**Task requirements:** Copy the passage from the text on restaurant workers leaving the industry, starting at "So, how can" and ending at "of easy-to-operate equipment.".
-- Text under study follows --
Navigating the “Big Quit”

Many restaurant workers, who lost their jobs during COVID-19, have chosen to leave the industry all together.  No one knows that better than Chef Gregg Brickman, Corporate Executive Chef at Henny Penny, a global manufacturer of premium commercial foodservice equipment. “This is something the industry’s never seen before, but it’s been building up for a while. COVID was just the tipping point. People who had dedicated their lives to restaurants, me included, found themselves unemployed when the restaurants they were working for closed. So, out of necessity, they had to pivot, and many found other jobs that were more stable and paid better.”

So, how can operators better position themselves in this competitive space?

#1: Embrace Easy-to-Operate Equipment

“The difficult, dirty or dangerous jobs are the ones nobody wants to do,” says Josh Frank, Director of Product Strategy at Henny Penny, which has been at the forefront of developing equipment designed to solve some of the industry’s biggest challenges.  “With product development, we’re always focused on innovative equipment solutions that eliminate or greatly reduce the ‘3-D’ tasks.”

Frank points to Henny Penny’s pressure fryers as ideal examples of easy-to-operate equipment.

“We have fryers today that will filter automatically after every cook cycle, that can filter at the press of button, that can automatically lift baskets in and out of the oil. And all of those things reduce the amount of labor it takes to operate that piece of equipment.”
-- Text under study concluded --
-- Entries supplied follows --
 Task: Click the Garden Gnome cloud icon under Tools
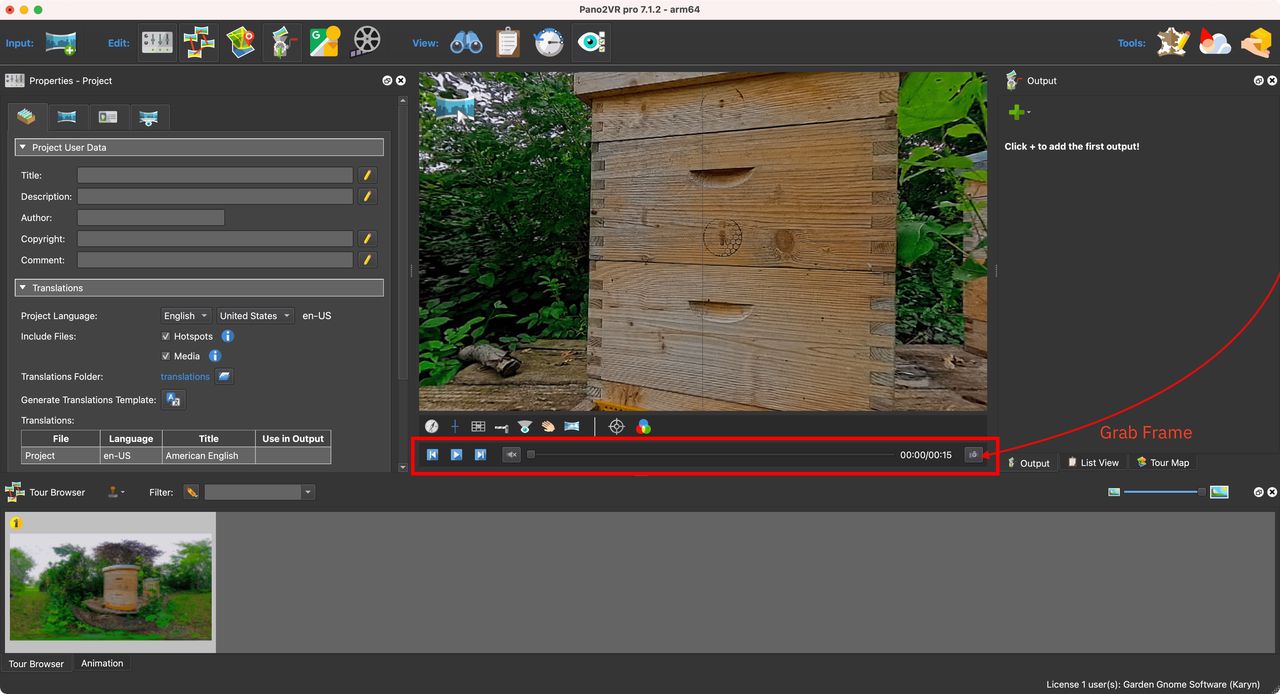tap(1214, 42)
-- Entries supplied concluded --
-- Entries supplied follows --
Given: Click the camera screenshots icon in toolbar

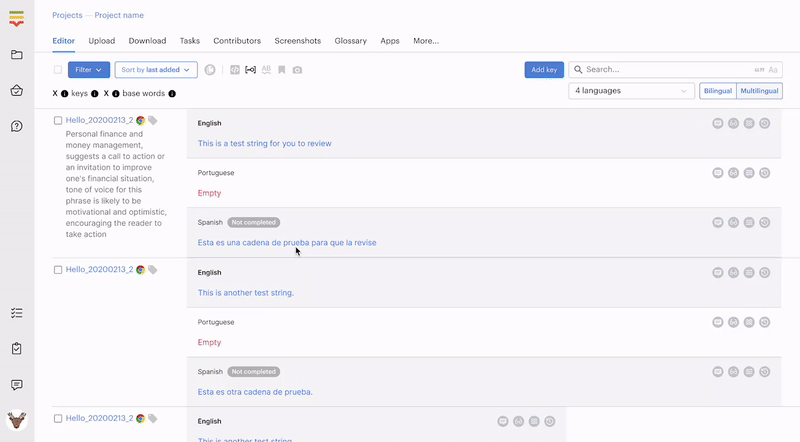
-- Entries supplied concluded --
-- Entries supplied follows --
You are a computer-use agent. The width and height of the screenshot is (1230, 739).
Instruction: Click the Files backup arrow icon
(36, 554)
-- Entries supplied concluded --
**Solution to this exercise:**
So, how can operators better position themselves in this competitive space?

#1: Embrace Easy-to-Operate Equipment

“The difficult, dirty or dangerous jobs are the ones nobody wants to do,” says Josh Frank, Director of Product Strategy at Henny Penny, which has been at the forefront of developing equipment designed to solve some of the industry’s biggest challenges.  “With product development, we’re always focused on innovative equipment solutions that eliminate or greatly reduce the ‘3-D’ tasks.”

Frank points to Henny Penny’s pressure fryers as ideal examples of easy-to-operate equipment.